A TAP está em vias de privatização, mas os destinos e rotas operadas pela SATA Internacional, nomeadamente entre os Açores e Lisboa, continuam a ser um serviço apetecível mais ainda porque é subsidiado pelo Estado.
No último concurso público, a transportadora açoriana levou a melhor sobre a concorrente TAP, certamente por operar os serviços de “handling” nos aeroportos açorianos. Todavia se a situação se alterar, quem assegurará que nos quatro aeroportos, entretanto privatizados, não irá operar outra empresa? Será que os trabalhadores da SATA pensaram que esta situação poderá afetar postos de trabalho nos aeroportos de São Miguel, S.ta Maria, Faial e Flores, já que só os restantes são geridos pela SATA-Aeroportos?
Não auguro nada de bom para o futuro do grupo SATA.
A expansão do tráfego nacional e internacional da empresa açoriana, depara-se, agora, com a entrada de novos operadores de transporte aéreo mais poderosos e agressivos. Os seus objetivos nada tem a ver com os de uma empresa pública, como a TAP ou a SATA. Os privados preocupam-se, sobretudo, em conquistar e dominar o mercado, para imporem as suas regras e tarifários.

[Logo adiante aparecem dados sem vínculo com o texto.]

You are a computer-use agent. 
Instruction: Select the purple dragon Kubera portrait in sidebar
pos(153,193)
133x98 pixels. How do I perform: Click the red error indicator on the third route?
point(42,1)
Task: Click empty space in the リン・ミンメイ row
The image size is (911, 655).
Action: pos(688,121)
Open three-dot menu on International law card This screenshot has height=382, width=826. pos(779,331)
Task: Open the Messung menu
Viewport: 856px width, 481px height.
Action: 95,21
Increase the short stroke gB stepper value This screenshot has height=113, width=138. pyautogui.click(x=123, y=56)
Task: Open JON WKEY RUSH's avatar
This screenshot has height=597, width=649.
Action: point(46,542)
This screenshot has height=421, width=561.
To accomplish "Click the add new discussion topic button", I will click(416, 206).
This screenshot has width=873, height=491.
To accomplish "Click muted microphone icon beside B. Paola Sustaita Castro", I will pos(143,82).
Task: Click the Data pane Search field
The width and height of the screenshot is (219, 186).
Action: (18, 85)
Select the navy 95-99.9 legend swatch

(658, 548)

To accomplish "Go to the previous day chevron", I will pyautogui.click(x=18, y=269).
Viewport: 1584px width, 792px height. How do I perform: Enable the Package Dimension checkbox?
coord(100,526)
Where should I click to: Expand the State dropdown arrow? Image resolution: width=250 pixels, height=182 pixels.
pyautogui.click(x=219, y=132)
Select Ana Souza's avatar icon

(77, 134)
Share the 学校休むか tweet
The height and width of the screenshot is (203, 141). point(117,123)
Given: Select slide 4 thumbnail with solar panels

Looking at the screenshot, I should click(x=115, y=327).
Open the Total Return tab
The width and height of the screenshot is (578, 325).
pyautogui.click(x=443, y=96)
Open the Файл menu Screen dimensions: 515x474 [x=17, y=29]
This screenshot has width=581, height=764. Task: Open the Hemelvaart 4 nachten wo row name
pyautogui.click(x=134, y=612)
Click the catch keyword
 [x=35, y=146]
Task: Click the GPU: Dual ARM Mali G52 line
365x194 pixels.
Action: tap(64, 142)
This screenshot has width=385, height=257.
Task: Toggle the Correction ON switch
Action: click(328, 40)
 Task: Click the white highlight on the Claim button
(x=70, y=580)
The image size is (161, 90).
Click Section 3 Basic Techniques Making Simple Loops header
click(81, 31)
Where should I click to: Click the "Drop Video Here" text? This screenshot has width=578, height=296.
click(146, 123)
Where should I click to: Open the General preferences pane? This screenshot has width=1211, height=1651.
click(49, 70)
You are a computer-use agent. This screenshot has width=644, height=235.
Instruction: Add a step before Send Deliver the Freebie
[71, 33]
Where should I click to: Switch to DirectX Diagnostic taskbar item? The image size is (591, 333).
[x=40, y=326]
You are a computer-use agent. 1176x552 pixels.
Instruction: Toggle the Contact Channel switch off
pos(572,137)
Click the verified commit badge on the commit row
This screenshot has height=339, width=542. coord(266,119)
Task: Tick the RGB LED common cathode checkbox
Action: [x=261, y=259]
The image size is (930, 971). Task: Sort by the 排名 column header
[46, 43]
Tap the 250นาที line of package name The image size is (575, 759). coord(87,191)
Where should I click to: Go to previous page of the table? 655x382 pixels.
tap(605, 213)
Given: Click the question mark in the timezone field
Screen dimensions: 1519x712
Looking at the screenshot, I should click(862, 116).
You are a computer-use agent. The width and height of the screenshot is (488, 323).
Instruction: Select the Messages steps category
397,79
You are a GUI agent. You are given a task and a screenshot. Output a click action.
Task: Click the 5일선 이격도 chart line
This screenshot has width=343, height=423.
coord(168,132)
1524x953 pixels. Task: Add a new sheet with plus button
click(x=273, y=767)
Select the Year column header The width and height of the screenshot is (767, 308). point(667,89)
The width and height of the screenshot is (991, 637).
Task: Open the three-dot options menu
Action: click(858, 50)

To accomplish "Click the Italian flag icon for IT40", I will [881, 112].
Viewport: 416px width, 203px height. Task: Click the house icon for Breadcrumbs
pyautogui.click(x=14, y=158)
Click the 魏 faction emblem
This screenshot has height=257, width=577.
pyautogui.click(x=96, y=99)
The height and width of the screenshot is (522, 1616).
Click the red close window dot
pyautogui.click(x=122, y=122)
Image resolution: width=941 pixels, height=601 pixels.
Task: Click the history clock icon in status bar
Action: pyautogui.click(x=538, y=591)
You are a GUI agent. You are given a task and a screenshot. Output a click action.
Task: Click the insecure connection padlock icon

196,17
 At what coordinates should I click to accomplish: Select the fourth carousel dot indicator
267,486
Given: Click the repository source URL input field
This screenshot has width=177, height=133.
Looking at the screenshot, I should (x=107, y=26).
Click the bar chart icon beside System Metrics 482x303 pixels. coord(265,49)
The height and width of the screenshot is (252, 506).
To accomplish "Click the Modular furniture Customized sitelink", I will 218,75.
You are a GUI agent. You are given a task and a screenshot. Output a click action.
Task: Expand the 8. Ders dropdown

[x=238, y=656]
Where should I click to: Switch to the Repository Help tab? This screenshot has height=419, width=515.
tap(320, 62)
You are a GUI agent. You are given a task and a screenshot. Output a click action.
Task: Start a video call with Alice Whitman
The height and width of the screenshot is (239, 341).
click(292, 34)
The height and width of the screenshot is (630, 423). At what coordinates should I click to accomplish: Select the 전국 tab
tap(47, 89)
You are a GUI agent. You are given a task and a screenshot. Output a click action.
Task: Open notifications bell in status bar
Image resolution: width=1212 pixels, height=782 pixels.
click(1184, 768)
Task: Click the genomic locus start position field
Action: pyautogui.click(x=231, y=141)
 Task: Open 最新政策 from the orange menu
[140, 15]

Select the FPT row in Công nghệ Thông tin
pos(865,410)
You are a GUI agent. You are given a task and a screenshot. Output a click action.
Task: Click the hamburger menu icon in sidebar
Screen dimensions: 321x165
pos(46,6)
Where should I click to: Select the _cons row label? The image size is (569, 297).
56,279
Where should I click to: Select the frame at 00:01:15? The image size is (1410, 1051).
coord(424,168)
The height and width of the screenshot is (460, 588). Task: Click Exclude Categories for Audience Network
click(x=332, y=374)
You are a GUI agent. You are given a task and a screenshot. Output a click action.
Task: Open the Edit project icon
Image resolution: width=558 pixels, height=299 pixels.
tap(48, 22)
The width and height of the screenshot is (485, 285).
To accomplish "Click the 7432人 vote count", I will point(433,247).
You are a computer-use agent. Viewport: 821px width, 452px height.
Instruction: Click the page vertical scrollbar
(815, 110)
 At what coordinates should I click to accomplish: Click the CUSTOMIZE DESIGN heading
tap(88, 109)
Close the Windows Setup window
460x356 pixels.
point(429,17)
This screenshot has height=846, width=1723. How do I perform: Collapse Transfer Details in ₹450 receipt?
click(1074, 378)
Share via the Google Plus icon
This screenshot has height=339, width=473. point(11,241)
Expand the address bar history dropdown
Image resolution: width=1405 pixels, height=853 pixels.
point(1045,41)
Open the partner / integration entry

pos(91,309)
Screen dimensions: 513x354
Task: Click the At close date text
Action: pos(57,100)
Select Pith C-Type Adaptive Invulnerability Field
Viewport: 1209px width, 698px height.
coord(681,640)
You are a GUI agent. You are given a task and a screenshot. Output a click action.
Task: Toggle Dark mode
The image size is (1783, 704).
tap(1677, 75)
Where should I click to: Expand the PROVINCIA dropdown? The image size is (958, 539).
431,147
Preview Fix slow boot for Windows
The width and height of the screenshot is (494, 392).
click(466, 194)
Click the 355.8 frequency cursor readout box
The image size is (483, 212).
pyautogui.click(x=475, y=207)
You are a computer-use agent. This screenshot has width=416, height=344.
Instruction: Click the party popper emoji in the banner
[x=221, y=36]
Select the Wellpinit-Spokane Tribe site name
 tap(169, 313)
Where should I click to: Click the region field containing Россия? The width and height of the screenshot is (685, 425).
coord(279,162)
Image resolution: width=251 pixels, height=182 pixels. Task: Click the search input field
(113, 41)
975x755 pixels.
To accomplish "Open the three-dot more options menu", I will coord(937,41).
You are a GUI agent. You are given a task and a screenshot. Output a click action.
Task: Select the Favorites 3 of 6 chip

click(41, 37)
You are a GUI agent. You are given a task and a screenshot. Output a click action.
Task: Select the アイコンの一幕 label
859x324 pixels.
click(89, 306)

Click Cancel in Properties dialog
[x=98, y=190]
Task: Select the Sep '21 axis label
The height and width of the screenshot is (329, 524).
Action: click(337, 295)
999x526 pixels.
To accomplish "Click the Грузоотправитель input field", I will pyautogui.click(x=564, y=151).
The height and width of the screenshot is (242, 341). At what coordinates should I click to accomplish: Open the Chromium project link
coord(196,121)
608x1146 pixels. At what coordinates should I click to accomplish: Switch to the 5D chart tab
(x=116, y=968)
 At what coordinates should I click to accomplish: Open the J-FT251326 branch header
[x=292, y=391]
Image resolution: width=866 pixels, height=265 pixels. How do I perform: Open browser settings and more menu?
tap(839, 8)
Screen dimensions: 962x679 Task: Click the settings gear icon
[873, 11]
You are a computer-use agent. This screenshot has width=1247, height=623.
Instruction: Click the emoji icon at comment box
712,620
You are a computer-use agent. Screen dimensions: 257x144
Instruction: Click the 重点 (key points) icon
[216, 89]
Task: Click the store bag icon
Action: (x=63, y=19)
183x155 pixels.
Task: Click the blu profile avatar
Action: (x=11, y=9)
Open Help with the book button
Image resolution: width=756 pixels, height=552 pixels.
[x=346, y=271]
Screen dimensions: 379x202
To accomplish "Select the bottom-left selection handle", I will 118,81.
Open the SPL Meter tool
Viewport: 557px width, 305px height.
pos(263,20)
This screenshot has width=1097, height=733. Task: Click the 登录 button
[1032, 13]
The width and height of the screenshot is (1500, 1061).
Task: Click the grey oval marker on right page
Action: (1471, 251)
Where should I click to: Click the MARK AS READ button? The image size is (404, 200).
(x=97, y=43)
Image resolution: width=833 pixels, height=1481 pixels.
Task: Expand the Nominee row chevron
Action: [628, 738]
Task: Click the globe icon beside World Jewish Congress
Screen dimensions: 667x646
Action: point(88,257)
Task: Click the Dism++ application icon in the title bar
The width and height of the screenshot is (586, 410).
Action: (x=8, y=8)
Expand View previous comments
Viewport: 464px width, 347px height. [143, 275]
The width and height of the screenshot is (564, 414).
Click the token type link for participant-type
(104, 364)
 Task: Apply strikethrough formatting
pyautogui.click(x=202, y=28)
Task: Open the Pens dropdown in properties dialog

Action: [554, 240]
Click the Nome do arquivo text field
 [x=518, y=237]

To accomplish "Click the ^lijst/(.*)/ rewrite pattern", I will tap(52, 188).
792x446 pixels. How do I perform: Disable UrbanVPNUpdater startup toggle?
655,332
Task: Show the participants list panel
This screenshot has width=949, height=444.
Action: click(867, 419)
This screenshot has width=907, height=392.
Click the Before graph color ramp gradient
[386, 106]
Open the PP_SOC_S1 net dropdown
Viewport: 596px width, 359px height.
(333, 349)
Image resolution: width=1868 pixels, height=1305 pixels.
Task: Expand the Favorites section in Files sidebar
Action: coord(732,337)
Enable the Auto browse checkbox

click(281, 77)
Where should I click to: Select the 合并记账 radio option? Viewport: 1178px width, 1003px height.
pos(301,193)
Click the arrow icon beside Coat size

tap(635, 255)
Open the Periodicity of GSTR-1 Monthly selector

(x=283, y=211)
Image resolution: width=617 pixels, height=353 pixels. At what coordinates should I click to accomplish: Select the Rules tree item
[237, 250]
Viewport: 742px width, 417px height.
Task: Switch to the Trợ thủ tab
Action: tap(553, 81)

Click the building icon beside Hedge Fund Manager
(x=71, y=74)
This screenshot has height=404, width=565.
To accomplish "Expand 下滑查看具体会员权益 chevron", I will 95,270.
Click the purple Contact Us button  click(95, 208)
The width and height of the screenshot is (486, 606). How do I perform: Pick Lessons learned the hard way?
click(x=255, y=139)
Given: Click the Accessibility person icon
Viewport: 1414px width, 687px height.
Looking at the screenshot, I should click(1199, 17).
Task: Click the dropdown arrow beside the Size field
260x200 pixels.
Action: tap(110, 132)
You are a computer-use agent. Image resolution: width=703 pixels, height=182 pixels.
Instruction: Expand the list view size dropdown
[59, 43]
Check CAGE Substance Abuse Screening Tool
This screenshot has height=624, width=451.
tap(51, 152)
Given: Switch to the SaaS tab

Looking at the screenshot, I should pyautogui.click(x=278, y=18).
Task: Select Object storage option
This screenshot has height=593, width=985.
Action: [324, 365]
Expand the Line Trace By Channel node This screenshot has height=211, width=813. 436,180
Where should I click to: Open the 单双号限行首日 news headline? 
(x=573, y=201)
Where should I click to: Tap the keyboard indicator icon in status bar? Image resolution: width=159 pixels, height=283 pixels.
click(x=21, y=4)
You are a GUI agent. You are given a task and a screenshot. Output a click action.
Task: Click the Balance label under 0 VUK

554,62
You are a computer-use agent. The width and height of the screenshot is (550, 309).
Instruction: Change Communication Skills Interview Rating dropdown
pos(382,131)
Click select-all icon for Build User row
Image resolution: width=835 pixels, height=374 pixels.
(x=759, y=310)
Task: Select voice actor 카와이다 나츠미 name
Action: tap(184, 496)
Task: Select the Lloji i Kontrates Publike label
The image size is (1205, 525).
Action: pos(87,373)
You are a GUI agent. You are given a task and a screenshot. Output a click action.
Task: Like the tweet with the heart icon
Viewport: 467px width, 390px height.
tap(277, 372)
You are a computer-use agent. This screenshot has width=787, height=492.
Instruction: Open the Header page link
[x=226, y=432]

A privatização da TAP vai alterar, completamente, o mercado do transporte aéreo em Portugal. E se é verdade que o velho ditado chinês aconselha: ”se não podes com o teu inimigo, junta-te a ele”, o certo é que, dada a dimensão da SATA-Internacional, mais cedo ou mais tarde, ela será “engolida”, sem apelo nem agravo, e ficaremos entregues a operadores externos.
De resto, não é inocente que, passados tantos meses, o Governo de Lisboa ainda não tenha dado qualquer resposta à proposta tarifária apresentada pelo Governo dos Açores. É minha convicção que, também neste setor, o orçamento do Estado irá livrar-se da comparticipação das tarifas de residentes, endossando esse ónus aos orçamentos regionais.
A história política recente ensina-nos que, desde os governos de Cavaco Silva, as autonomias viveram grandes dificuldades e cortes financeiros da parte do Estado. Ressalvando os governos de Guterres e de Sócrates, todos os outros, eivados dum doentio pendor centralista, pretenderam impôr normas políticas e finançeiras, sem atender aos preceitos que consagraram na Lei Fundamental “o direito à livre administração dos Açores pelos açorianos”.
É neste complexo “puzzle” político, social e financeiro, que o Governo dos Açores tem de gerir as suas competências com o executivo de Lisboa.
O conflito na SATA constitui um sinal de como altos interesses políticos e empresariais se podem conjugar para afetar, gravemente, não só aquela empresa mas também a nossa frágil economia.
Neste ambiente nubloso, esperamos que governantes e agentes políticos regionais coincidam no propósito de defender, sobretudo, os interesses dos açorianos, em detrimento de conveniências de ocasião e de motivações conjunturais.